One Plastic Bag: Isatou Ceesay and the Recycling Women of the Gambia

one plastic bag


I always thought plastic grocery bags were a terrible idea, but who was listening to me during their advent in the early 1980s? They are cheap to manufacture, cheaper than paper sacks, and that has always trumped environmental concerns. Here we are decades later and movements to ban the use of plastic bags are sputtering across the country. But the ecological damage has been done, and not just in consumption-heavy America.

Isatou is a Gambian girl who starts to notice the menace of plastic bags, how they make litter even uglier, and how they’re impossible to get rid of once their single use is complete. As a young woman and mother, she becomes aware that the issue has progressed to crisis as the bags have now started being ingested by goats who die from organ strangulation as a result. Isatou brilliantly invents a small step against the problem by ingeniously figuring out how to cut the bags into strips and use them for crocheting very unique (and waterproof) purses, which soon catch on with the local women.

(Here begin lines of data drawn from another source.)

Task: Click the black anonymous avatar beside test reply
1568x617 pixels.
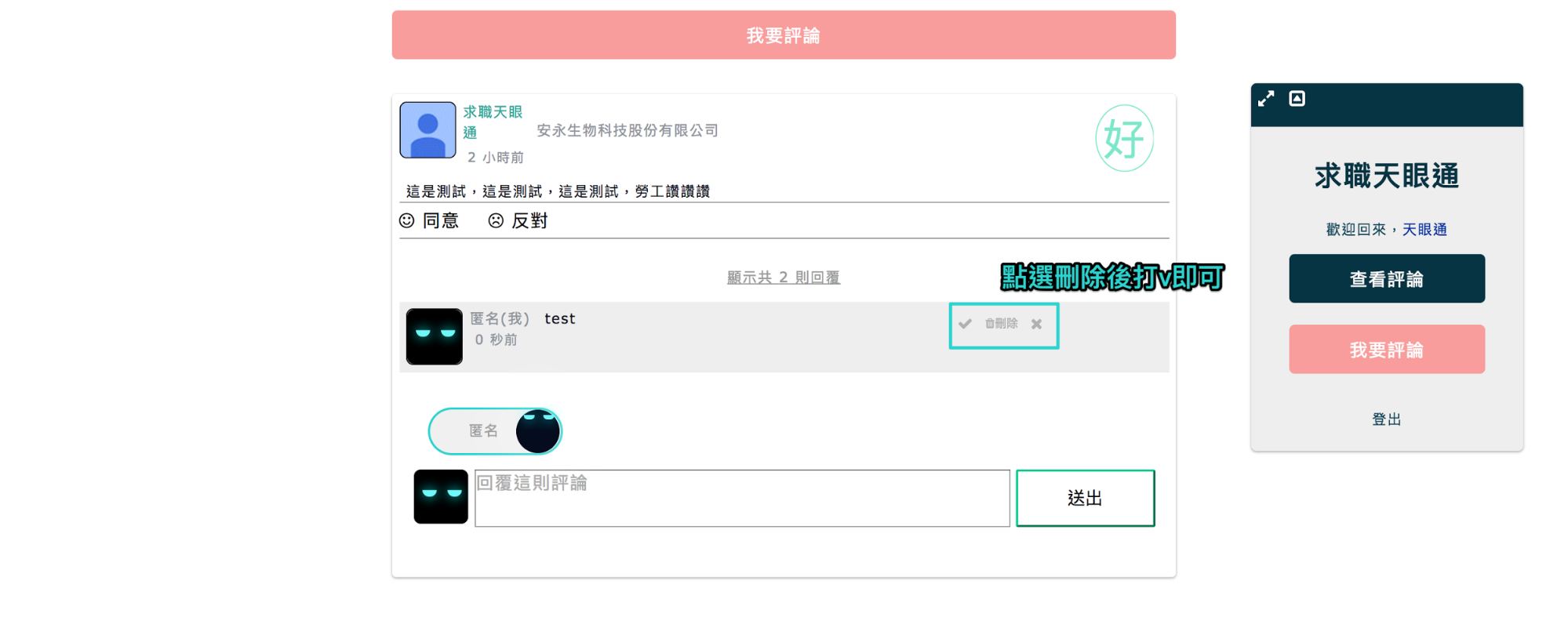Action: 434,336
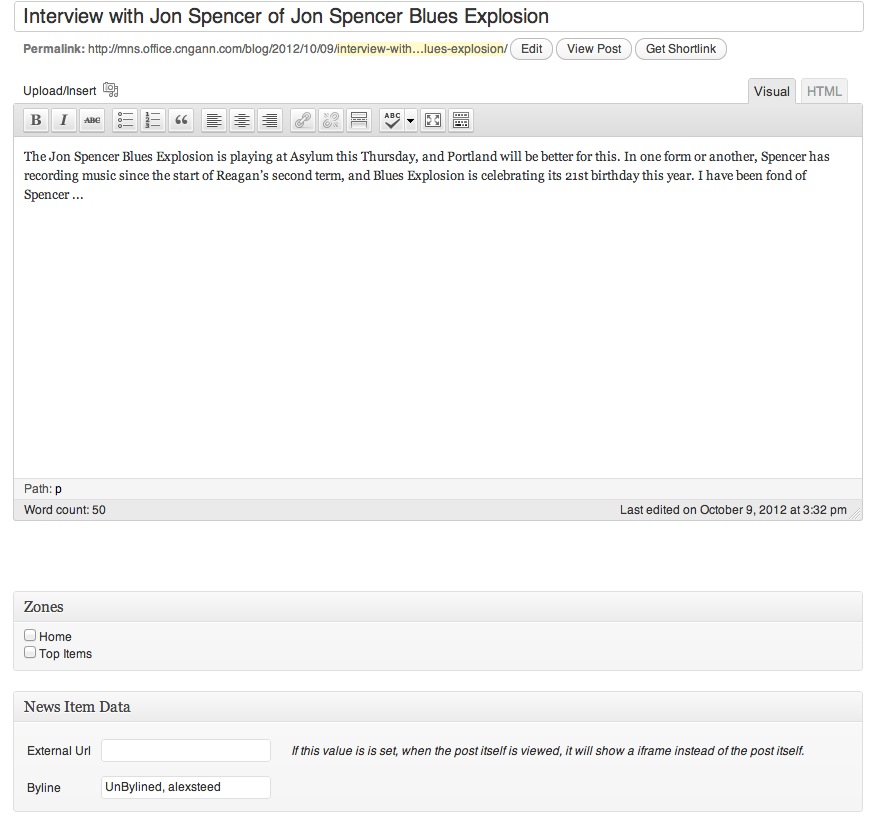Switch to the HTML editor tab
The width and height of the screenshot is (876, 834).
pos(824,91)
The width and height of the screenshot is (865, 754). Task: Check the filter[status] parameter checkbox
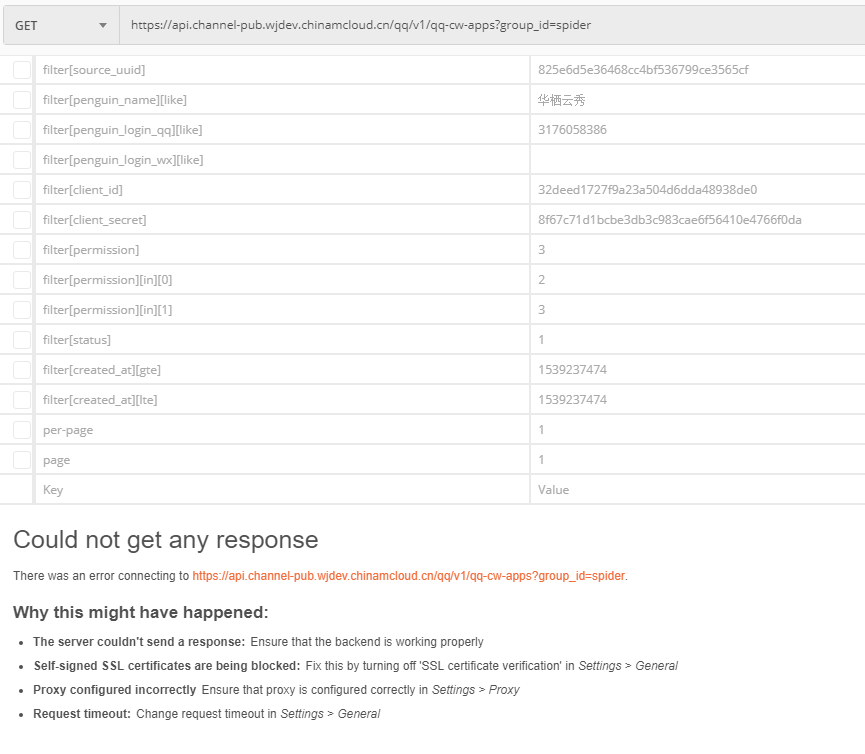coord(22,340)
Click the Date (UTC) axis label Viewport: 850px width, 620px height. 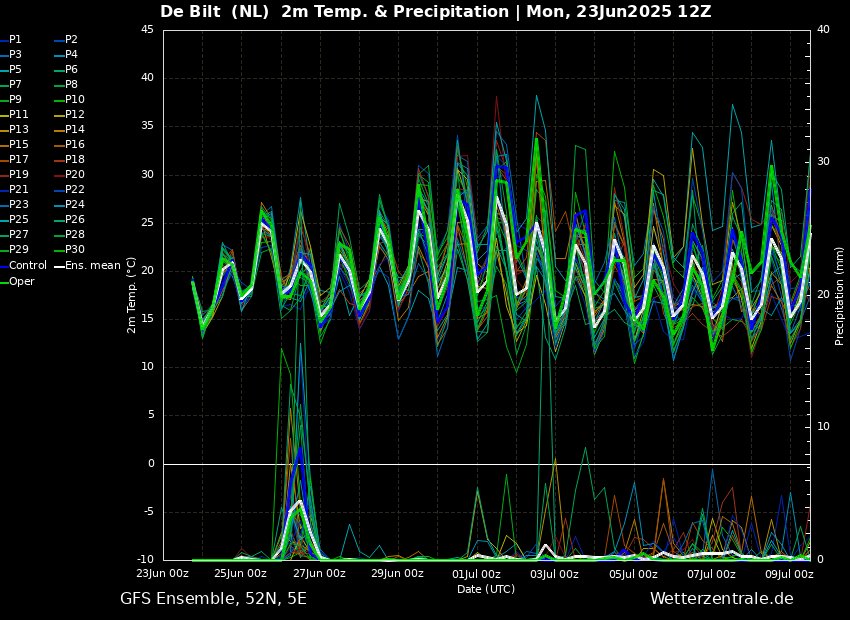pyautogui.click(x=486, y=589)
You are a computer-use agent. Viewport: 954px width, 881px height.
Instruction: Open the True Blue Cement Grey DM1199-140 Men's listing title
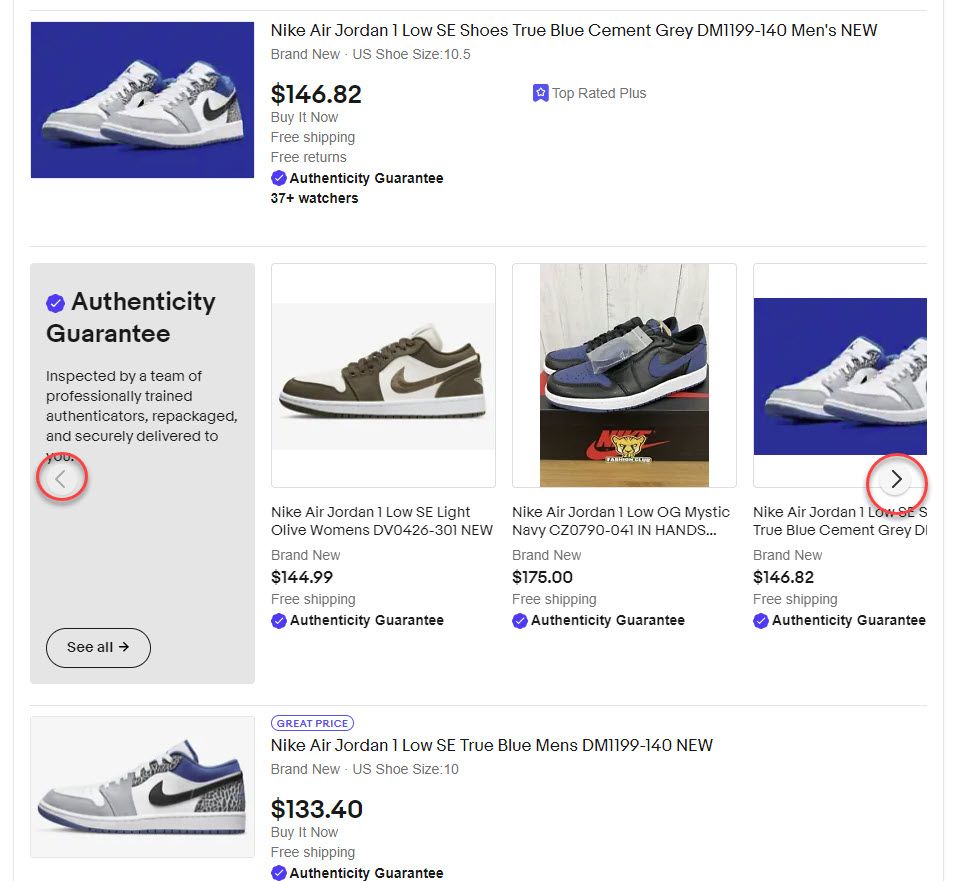[x=574, y=30]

It won’t save the planet or even the local landscape, but the book rejoices in the theme of taking small and determined measures in the face of what appeared to have been the impossible.

Illustrated by Elizabeth Zunon, this book is exceptional in its textures and colors. While early readers can handle it easily (and may like the immediacy of the use of present tense), pre-readers will be examining it closely as well.

One Plastic Bag (32 pages) by Miranda Paul is being published by Millbrook Press in February.